Il GCHQ sarebbe dunque libero di eseguire quando vuole operazioni di hacking sui dispositivi degli utenti poiché, a loro dire, il rischio che le falle da loro aperte siano sfruttate da altri, è minimo. Si tratta ovviamente di una giustificazione alquanto discutibile e un preoccupante endorsement alla violazione della privacy.
Nelle giustificazione di questi metodi, il tribunale parla della “necessità di bilanciare urgenze delle agenzie di intelligence con la salvaguardia, l’interesse pubblico e la tutela della privacy individuale e/o la libertà di espressione”. E ancora: “Siamo persuasi che il nuovo Equipment Interference code (l’elegante nome con il quale nel Regno Unito è stato definito l’hacking di stato, ndr), e con altre considerazioni dal disegno di legge sui poteri investigativi (Investigatory Powers Bill, ndr), verrà raggiunto un idoneo equilibrio relativamente alla materia di oggetto che siamo stati chiamati a considerare”.
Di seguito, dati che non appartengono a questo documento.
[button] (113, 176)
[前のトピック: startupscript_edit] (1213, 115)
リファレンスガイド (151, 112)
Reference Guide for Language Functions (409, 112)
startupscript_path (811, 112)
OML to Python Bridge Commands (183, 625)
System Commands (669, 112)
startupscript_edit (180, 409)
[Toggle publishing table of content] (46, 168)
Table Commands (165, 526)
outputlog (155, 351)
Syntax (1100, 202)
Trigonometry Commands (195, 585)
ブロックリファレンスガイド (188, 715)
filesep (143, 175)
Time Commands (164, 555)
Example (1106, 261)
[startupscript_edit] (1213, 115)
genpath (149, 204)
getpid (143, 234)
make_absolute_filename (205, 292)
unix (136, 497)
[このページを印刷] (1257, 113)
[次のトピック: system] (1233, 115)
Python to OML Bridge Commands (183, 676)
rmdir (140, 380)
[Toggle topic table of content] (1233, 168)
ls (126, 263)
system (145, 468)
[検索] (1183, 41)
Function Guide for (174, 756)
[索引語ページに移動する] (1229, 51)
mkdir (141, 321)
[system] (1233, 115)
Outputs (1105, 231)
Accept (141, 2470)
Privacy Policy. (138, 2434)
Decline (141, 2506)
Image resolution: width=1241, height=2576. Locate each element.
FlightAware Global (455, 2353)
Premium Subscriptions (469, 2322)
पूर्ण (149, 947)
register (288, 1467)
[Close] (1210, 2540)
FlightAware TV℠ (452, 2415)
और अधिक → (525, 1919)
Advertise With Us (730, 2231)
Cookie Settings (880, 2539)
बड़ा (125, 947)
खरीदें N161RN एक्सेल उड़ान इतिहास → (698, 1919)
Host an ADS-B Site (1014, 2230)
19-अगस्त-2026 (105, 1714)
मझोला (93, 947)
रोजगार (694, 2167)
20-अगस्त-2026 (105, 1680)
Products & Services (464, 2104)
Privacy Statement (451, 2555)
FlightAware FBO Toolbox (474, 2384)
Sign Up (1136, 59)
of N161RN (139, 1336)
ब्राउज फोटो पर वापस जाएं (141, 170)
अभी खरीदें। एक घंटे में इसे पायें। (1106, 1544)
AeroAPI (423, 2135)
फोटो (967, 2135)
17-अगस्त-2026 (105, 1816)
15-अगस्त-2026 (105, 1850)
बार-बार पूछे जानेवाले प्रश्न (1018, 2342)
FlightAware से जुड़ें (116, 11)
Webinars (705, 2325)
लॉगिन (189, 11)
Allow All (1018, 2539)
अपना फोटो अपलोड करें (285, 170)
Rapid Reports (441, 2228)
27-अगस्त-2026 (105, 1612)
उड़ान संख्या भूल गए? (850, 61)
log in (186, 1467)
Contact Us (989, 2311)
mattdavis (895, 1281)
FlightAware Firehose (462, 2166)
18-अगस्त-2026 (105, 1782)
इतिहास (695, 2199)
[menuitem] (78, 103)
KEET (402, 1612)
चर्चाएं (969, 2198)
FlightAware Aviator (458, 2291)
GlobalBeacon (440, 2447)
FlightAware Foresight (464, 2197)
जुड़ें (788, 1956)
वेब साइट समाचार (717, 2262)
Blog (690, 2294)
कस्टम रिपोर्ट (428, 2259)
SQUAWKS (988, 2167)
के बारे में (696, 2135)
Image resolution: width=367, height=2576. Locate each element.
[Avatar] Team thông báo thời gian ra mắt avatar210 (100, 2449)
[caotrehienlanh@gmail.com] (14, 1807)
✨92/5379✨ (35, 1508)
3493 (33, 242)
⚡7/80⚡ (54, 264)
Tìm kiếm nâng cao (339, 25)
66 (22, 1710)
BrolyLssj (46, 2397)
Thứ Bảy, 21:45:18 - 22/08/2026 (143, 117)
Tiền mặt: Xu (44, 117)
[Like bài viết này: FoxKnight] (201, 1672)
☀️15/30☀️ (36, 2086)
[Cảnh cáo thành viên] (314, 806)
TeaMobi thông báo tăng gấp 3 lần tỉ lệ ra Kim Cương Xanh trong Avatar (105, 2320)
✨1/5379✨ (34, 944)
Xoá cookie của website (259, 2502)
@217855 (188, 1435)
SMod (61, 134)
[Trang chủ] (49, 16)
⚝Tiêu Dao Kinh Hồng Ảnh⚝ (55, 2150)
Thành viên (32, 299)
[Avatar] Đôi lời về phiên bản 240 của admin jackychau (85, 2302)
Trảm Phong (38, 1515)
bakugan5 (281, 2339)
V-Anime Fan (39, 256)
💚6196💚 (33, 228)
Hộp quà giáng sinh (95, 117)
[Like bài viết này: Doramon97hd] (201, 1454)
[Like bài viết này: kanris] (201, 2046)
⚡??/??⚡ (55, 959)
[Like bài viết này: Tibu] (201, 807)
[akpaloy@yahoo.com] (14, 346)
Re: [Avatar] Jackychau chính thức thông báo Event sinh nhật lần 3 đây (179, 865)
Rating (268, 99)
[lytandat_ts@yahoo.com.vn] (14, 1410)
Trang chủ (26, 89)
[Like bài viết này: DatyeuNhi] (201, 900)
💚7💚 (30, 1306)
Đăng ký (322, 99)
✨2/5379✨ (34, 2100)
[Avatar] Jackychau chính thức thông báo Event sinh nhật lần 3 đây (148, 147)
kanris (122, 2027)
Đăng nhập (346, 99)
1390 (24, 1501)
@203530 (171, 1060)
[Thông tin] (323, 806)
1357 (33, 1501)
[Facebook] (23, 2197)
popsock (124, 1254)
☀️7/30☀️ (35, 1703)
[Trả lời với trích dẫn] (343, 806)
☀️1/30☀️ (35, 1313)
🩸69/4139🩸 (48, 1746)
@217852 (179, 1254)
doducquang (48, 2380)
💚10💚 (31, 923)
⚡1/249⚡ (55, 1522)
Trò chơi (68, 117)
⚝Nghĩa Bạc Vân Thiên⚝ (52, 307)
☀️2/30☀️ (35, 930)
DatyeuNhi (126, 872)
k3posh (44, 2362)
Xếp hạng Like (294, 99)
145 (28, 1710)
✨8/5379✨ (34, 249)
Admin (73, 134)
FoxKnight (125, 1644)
Il disegno di legge noto come “Investigatory Powers Bill” è presentato come un insieme di norme che “consentiranno ai servizi di sicurezza e di intelligence di far fronte alle gravi minacce che il paese deve affrontare, con rigorose misure di salvaguardia e disposizioni a livello mondiale in materia di vigilanza”.
Le giustificazioni sono le solite già paventate negli USA dalle varie agenzie governative che spingono per l’integrazione di backdoor negli smartphone cifrati degli utenti, una funzionalità che, a loro dire, dovrebbe ostacolare la criminalità. Negli USA ad ogni modo, il direttore dell’FBI James Comey, chiede l’accesso dopo avere ottenuto un mandato del tribunale, mentre nel Regno Unito il GCHQ potrebbe liberamente entrare nei dispositivi degli utenti in qualunque momento, senza nessun mandato e senza che l’utente comprenda cosa stia avvenendo.
Per quanto riguarda Apple il CEO Tim Cook ha più volte ribadito l’impegno per la privacy. “Non abbiamo mai collaborato con le autorità governative di alcun Paese per creare backdoor nei nostri prodotti o servizi, né abbiamo mai fornito l’accesso ai nostri server. E non lo faremo mai” ha detto in passato l’amministratore delegato della Mela parlando di “rispetto per i client” e spiegando in varie occasioni che una sorta di chiavistello universale da fornire alle forze dell’ordine potrebbe prima o poi finire anche nelle mani sbagliate.
Il direttore dell’FBI ha recentemente evidenziato come ancora oggi gli investigatori che si occupano dell’attentato di San Bernardino non siano stati in grado di decifrare uno dei telefoni usati dagli attentatori. Comey ha detto di comprendere il desiderio degli utenti di avere dispositivi cifrati per salvaguardare i dati personali ma che, d’altra parte, c’è anche il rischio che le forze dell’ordine restino bloccate e i malviventi circolano a piede libero.